Source material.
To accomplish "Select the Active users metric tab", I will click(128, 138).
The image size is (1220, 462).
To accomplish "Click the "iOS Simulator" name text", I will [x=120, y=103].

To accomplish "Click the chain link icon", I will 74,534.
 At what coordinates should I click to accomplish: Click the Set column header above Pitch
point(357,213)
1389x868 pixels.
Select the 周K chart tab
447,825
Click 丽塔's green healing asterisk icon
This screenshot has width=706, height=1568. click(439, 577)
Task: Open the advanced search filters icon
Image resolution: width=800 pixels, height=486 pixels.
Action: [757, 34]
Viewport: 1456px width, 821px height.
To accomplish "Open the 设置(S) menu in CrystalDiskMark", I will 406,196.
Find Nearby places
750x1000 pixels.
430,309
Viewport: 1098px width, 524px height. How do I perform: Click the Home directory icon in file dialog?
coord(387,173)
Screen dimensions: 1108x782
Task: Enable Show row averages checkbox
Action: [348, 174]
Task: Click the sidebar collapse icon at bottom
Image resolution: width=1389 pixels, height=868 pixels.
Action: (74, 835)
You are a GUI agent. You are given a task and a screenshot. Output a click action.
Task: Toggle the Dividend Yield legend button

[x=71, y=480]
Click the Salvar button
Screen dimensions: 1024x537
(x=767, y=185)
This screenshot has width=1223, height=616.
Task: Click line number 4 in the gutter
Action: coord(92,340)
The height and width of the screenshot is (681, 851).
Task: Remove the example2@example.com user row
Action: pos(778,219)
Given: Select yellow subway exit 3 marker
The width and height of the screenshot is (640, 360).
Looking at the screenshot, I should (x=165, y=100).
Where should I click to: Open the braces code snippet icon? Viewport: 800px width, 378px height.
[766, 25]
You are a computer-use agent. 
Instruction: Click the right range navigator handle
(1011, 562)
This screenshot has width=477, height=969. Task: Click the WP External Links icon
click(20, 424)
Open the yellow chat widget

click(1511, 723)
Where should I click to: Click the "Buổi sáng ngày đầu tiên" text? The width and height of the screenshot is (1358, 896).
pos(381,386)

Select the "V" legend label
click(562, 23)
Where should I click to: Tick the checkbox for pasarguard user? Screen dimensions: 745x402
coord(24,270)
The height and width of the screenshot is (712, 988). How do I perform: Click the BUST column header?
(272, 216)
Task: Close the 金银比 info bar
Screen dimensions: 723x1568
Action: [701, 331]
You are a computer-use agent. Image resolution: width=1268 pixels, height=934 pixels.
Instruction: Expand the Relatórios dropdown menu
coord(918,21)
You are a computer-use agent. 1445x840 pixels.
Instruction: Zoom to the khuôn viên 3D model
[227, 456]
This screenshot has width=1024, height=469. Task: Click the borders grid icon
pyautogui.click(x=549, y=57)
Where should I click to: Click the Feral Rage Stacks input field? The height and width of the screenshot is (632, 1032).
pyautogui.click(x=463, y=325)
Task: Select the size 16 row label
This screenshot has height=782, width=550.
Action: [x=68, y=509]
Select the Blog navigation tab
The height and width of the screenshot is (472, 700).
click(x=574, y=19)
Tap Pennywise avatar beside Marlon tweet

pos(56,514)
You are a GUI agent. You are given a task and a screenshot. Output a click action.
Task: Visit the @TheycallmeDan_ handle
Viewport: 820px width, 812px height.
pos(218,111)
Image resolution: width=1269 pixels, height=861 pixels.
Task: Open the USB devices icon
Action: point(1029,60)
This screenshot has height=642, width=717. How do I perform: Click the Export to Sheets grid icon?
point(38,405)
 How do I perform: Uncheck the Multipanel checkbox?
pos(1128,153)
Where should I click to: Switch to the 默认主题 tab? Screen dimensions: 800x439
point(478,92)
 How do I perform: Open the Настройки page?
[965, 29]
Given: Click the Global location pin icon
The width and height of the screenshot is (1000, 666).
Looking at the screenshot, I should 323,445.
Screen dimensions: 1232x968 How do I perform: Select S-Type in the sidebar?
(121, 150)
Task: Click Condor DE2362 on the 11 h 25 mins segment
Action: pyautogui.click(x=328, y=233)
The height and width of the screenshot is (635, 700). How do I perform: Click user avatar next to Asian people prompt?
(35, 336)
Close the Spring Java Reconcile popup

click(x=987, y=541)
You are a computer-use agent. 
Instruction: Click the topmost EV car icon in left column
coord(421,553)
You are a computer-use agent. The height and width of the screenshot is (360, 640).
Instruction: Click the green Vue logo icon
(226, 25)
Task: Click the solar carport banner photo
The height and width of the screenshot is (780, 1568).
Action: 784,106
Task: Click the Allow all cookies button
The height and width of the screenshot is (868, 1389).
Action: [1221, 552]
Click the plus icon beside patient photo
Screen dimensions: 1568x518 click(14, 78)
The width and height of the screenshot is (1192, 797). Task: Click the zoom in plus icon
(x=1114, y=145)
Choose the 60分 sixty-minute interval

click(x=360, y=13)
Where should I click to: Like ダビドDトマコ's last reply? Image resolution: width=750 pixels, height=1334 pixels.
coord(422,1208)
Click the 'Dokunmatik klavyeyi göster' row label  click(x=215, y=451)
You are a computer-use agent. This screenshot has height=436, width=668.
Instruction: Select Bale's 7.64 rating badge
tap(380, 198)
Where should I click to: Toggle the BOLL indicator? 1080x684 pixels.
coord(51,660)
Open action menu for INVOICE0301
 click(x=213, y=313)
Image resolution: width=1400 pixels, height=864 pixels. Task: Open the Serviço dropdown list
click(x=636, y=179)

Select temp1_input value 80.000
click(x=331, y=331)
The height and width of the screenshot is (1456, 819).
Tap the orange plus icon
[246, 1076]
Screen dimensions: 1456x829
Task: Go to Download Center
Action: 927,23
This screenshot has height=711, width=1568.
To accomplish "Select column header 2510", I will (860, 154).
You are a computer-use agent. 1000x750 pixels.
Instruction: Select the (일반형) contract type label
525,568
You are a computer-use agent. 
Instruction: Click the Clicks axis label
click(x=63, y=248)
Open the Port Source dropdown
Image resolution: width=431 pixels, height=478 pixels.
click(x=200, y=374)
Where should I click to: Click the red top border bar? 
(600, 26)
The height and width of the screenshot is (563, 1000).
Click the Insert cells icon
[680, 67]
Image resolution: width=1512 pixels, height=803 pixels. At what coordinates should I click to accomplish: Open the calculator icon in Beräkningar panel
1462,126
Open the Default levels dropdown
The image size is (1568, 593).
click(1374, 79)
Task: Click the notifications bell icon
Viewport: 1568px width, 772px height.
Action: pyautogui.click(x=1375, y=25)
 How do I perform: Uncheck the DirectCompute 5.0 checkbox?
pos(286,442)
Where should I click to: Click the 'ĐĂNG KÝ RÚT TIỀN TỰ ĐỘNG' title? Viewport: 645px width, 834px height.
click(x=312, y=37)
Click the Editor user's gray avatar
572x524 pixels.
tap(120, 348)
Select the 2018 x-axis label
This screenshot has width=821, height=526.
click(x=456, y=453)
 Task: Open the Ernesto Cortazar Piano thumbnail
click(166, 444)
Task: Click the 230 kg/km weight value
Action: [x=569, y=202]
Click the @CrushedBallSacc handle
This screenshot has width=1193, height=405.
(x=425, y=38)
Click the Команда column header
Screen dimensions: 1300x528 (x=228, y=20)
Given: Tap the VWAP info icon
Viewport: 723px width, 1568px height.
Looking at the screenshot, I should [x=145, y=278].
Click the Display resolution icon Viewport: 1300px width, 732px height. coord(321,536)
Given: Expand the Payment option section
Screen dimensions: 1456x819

Exercise prompt. Give back all the records above exactly. Keep every word.

Exercise response.
To accomplish "Select the Active users metric tab", I will click(128, 138).
The image size is (1220, 462).
To accomplish "Click the "iOS Simulator" name text", I will [x=120, y=103].

To accomplish "Click the chain link icon", I will 74,534.
 At what coordinates should I click to accomplish: Click the Set column header above Pitch
point(357,213)
1389x868 pixels.
Select the 周K chart tab
447,825
Click 丽塔's green healing asterisk icon
This screenshot has width=706, height=1568. click(439, 577)
Task: Open the advanced search filters icon
Image resolution: width=800 pixels, height=486 pixels.
Action: [757, 34]
Viewport: 1456px width, 821px height.
To accomplish "Open the 设置(S) menu in CrystalDiskMark", I will 406,196.
Find Nearby places
750x1000 pixels.
430,309
Viewport: 1098px width, 524px height. How do I perform: Click the Home directory icon in file dialog?
coord(387,173)
Screen dimensions: 1108x782
Task: Enable Show row averages checkbox
Action: [348, 174]
Task: Click the sidebar collapse icon at bottom
Image resolution: width=1389 pixels, height=868 pixels.
Action: (74, 835)
You are a GUI agent. You are given a task and a screenshot. Output a click action.
Task: Toggle the Dividend Yield legend button

[x=71, y=480]
Click the Salvar button
Screen dimensions: 1024x537
(x=767, y=185)
This screenshot has width=1223, height=616.
Task: Click line number 4 in the gutter
Action: coord(92,340)
The height and width of the screenshot is (681, 851).
Task: Remove the example2@example.com user row
Action: pos(778,219)
Given: Select yellow subway exit 3 marker
The width and height of the screenshot is (640, 360).
Looking at the screenshot, I should (x=165, y=100).
Where should I click to: Open the braces code snippet icon? Viewport: 800px width, 378px height.
[766, 25]
You are a computer-use agent. 
Instruction: Click the right range navigator handle
(1011, 562)
This screenshot has width=477, height=969. Task: Click the WP External Links icon
click(20, 424)
Open the yellow chat widget

click(1511, 723)
Where should I click to: Click the "Buổi sáng ngày đầu tiên" text? The width and height of the screenshot is (1358, 896).
pos(381,386)

Select the "V" legend label
click(562, 23)
Where should I click to: Tick the checkbox for pasarguard user? Screen dimensions: 745x402
coord(24,270)
The height and width of the screenshot is (712, 988). How do I perform: Click the BUST column header?
(272, 216)
Task: Close the 金银比 info bar
Screen dimensions: 723x1568
Action: [701, 331]
You are a computer-use agent. Image resolution: width=1268 pixels, height=934 pixels.
Instruction: Expand the Relatórios dropdown menu
coord(918,21)
You are a computer-use agent. 1445x840 pixels.
Instruction: Zoom to the khuôn viên 3D model
[227, 456]
This screenshot has width=1024, height=469. Task: Click the borders grid icon
pyautogui.click(x=549, y=57)
Where should I click to: Click the Feral Rage Stacks input field? The height and width of the screenshot is (632, 1032).
pyautogui.click(x=463, y=325)
Task: Select the size 16 row label
This screenshot has height=782, width=550.
Action: [x=68, y=509]
Select the Blog navigation tab
The height and width of the screenshot is (472, 700).
click(x=574, y=19)
Tap Pennywise avatar beside Marlon tweet

pos(56,514)
You are a GUI agent. You are given a task and a screenshot. Output a click action.
Task: Visit the @TheycallmeDan_ handle
Viewport: 820px width, 812px height.
pos(218,111)
Image resolution: width=1269 pixels, height=861 pixels.
Task: Open the USB devices icon
Action: point(1029,60)
This screenshot has height=642, width=717. How do I perform: Click the Export to Sheets grid icon?
point(38,405)
 How do I perform: Uncheck the Multipanel checkbox?
pos(1128,153)
Where should I click to: Switch to the 默认主题 tab? Screen dimensions: 800x439
point(478,92)
 How do I perform: Open the Настройки page?
[965, 29]
Given: Click the Global location pin icon
The width and height of the screenshot is (1000, 666).
Looking at the screenshot, I should 323,445.
Screen dimensions: 1232x968 How do I perform: Select S-Type in the sidebar?
(121, 150)
Task: Click Condor DE2362 on the 11 h 25 mins segment
Action: pyautogui.click(x=328, y=233)
The height and width of the screenshot is (635, 700). How do I perform: Click user avatar next to Asian people prompt?
(35, 336)
Close the Spring Java Reconcile popup

click(x=987, y=541)
You are a computer-use agent. 
Instruction: Click the topmost EV car icon in left column
coord(421,553)
You are a computer-use agent. The height and width of the screenshot is (360, 640).
Instruction: Click the green Vue logo icon
(226, 25)
Task: Click the solar carport banner photo
The height and width of the screenshot is (780, 1568).
Action: 784,106
Task: Click the Allow all cookies button
The height and width of the screenshot is (868, 1389).
Action: [1221, 552]
Click the plus icon beside patient photo
Screen dimensions: 1568x518 click(14, 78)
The width and height of the screenshot is (1192, 797). Task: Click the zoom in plus icon
(x=1114, y=145)
Choose the 60分 sixty-minute interval

click(x=360, y=13)
Where should I click to: Like ダビドDトマコ's last reply? Image resolution: width=750 pixels, height=1334 pixels.
coord(422,1208)
Click the 'Dokunmatik klavyeyi göster' row label  click(x=215, y=451)
You are a computer-use agent. This screenshot has height=436, width=668.
Instruction: Select Bale's 7.64 rating badge
tap(380, 198)
Where should I click to: Toggle the BOLL indicator? 1080x684 pixels.
coord(51,660)
Open action menu for INVOICE0301
 click(x=213, y=313)
Image resolution: width=1400 pixels, height=864 pixels. Task: Open the Serviço dropdown list
click(x=636, y=179)

Select temp1_input value 80.000
click(x=331, y=331)
The height and width of the screenshot is (1456, 819).
Tap the orange plus icon
[246, 1076]
Screen dimensions: 1456x829
Task: Go to Download Center
Action: 927,23
This screenshot has height=711, width=1568.
To accomplish "Select column header 2510", I will (860, 154).
You are a computer-use agent. 1000x750 pixels.
Instruction: Select the (일반형) contract type label
525,568
You are a computer-use agent. 
Instruction: Click the Clicks axis label
click(x=63, y=248)
Open the Port Source dropdown
Image resolution: width=431 pixels, height=478 pixels.
click(x=200, y=374)
Where should I click to: Click the red top border bar? 
(600, 26)
The height and width of the screenshot is (563, 1000).
Click the Insert cells icon
[680, 67]
Image resolution: width=1512 pixels, height=803 pixels. At what coordinates should I click to accomplish: Open the calculator icon in Beräkningar panel
1462,126
Open the Default levels dropdown
The image size is (1568, 593).
click(1374, 79)
Task: Click the notifications bell icon
Viewport: 1568px width, 772px height.
Action: pyautogui.click(x=1375, y=25)
 How do I perform: Uncheck the DirectCompute 5.0 checkbox?
pos(286,442)
Where should I click to: Click the 'ĐĂNG KÝ RÚT TIỀN TỰ ĐỘNG' title? Viewport: 645px width, 834px height.
click(x=312, y=37)
Click the Editor user's gray avatar
572x524 pixels.
tap(120, 348)
Select the 2018 x-axis label
This screenshot has width=821, height=526.
click(x=456, y=453)
 Task: Open the Ernesto Cortazar Piano thumbnail
click(166, 444)
Task: Click the 230 kg/km weight value
Action: [x=569, y=202]
Click the @CrushedBallSacc handle
This screenshot has width=1193, height=405.
(x=425, y=38)
Click the Команда column header
Screen dimensions: 1300x528 (x=228, y=20)
Given: Tap the VWAP info icon
Viewport: 723px width, 1568px height.
Looking at the screenshot, I should [x=145, y=278].
Click the Display resolution icon Viewport: 1300px width, 732px height. coord(321,536)
Given: Expand the Payment option section
Screen dimensions: 1456x819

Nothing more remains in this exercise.